Naresh Fernandes writing in The New Republic:
Everything that evening had been surreal. At 10:15pm, shortly before the attack, I’d been handed a visiting card that read, “George W Bush, Former President, The United States of America (currently seeking employment).” Sipping my glass of merlot, I shook hands with the man who had given it to me. He wore a dark suit and a giant rubber Dubya mask. I was at the premiere of “The President Is Coming”, a mockumentary about six young Indians taking part in a competition that offered the winner an unforgettable prize: the opportunity to shake Bush’s hand on his imminent visit to the subcontinent.

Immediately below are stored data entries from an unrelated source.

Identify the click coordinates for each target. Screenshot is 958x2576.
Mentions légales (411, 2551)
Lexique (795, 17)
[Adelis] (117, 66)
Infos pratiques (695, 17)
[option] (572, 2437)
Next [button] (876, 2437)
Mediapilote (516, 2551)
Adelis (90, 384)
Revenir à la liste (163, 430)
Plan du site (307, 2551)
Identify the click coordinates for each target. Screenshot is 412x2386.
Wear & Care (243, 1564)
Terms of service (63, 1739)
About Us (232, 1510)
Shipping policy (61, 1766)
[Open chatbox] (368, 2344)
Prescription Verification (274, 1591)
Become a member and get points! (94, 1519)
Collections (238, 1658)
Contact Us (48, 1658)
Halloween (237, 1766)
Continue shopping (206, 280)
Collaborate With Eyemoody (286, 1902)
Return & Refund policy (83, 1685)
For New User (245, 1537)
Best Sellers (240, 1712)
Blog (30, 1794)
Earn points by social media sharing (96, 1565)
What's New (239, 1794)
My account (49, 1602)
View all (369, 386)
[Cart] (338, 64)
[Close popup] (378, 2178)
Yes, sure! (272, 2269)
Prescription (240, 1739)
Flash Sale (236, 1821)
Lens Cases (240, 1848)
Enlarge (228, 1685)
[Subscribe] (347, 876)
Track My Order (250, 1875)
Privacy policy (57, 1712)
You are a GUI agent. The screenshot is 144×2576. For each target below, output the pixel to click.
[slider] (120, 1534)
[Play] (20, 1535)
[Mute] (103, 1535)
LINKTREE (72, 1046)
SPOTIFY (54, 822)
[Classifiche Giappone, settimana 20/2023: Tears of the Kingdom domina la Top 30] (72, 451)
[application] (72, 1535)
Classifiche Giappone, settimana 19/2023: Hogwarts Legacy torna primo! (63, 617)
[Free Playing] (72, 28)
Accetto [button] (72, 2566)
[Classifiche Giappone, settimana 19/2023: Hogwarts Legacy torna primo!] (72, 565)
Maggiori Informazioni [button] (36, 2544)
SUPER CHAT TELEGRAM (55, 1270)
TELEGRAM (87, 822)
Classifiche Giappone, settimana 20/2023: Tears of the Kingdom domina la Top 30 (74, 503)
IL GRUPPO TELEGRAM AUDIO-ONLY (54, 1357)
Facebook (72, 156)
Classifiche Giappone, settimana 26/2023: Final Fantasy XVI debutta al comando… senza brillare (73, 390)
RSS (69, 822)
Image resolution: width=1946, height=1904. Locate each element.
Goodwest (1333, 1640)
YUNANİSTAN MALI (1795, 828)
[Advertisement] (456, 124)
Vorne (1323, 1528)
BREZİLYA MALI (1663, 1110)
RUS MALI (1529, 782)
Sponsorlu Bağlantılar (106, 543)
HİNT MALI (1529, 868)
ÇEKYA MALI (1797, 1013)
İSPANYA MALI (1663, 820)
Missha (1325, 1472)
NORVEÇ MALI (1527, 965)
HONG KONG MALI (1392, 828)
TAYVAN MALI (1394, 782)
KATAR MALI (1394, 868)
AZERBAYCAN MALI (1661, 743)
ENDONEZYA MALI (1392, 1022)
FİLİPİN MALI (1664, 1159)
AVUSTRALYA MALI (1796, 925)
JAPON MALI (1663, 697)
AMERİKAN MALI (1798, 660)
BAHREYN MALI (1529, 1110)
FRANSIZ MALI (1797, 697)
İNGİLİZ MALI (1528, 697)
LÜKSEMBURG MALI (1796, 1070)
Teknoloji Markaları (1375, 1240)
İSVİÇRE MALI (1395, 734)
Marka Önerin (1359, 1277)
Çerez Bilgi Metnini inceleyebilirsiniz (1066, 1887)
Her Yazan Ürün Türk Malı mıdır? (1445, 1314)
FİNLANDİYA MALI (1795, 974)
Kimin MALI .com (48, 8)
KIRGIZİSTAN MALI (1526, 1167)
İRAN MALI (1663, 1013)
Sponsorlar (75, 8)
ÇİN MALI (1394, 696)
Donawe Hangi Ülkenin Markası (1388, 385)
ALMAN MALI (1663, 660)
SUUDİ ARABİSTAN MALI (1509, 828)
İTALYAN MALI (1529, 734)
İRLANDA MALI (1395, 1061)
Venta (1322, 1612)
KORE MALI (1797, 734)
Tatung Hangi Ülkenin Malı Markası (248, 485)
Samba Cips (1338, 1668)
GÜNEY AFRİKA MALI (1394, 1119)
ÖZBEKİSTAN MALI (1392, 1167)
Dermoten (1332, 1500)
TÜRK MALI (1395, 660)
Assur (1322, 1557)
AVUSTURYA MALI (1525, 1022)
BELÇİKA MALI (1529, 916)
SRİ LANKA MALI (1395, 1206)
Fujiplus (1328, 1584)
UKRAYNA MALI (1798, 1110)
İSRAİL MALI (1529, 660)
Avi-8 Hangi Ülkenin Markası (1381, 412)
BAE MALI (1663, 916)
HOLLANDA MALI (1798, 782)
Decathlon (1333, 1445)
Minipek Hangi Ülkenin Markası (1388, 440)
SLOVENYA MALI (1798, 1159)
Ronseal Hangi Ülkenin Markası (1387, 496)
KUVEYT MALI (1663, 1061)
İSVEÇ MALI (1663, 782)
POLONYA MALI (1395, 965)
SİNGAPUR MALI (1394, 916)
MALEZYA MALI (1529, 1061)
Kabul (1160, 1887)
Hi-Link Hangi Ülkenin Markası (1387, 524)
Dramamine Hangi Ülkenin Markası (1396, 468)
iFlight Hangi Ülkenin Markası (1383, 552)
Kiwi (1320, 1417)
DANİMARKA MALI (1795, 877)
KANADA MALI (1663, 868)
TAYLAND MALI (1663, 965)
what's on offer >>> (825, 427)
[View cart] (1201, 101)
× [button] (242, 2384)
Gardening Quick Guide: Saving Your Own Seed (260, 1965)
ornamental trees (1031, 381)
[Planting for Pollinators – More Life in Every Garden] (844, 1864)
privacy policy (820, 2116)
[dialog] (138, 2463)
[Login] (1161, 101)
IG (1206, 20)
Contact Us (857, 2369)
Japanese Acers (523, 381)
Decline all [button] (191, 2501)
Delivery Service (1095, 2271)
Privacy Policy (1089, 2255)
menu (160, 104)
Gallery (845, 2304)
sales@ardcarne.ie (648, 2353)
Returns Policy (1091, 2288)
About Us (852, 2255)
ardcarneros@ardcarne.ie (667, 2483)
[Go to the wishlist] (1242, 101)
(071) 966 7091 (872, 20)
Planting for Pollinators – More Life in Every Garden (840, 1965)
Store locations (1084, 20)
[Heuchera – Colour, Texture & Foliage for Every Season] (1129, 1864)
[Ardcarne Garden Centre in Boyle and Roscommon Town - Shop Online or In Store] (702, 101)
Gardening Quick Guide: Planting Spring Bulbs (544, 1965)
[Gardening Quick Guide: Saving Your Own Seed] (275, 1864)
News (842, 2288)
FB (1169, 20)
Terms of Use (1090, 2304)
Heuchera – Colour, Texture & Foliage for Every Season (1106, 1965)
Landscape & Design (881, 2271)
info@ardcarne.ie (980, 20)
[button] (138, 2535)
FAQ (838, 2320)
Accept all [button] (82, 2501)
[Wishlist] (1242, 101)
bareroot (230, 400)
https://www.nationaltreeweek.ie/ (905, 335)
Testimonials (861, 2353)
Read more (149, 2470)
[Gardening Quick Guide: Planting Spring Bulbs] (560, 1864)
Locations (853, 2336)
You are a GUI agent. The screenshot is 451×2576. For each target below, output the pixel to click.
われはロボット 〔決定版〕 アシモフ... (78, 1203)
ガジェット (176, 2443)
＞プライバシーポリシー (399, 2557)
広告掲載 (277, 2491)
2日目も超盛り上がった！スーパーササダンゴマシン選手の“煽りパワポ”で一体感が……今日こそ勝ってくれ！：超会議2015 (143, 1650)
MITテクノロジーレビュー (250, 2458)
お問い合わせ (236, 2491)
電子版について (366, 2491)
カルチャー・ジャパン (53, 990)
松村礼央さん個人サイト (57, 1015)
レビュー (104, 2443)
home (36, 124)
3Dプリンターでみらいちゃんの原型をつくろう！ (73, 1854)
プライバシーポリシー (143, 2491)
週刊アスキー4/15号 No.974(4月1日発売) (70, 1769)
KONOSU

Less than two hours later, Mumbai didn’t have very much to laugh about. After a flurry of text messages alerted me to rumours of a bloody gang war downtown (Nigerians or Somalis were suggested as the likely culprits), I found myself 22 kilometres away from the movie theater, outside the Taj. The hotel has been the rendezvous of choice for the city’s rich and powerful every since it opened in 1903, and, because it has been featured in dozens of Bollywood films as the ultimate symbol of privilege, it is familiar to Indians everywhere. The scene that greeted me, though, didn’t remind me of any of those celluloid fantasies. Instead, it took me back to a bright summer’s day in 2001 when I stood at the window past my desk at the Wall Street Journal‘s offices at the World Financial Center in downtown New York and watched bodies drop lightly into the street below.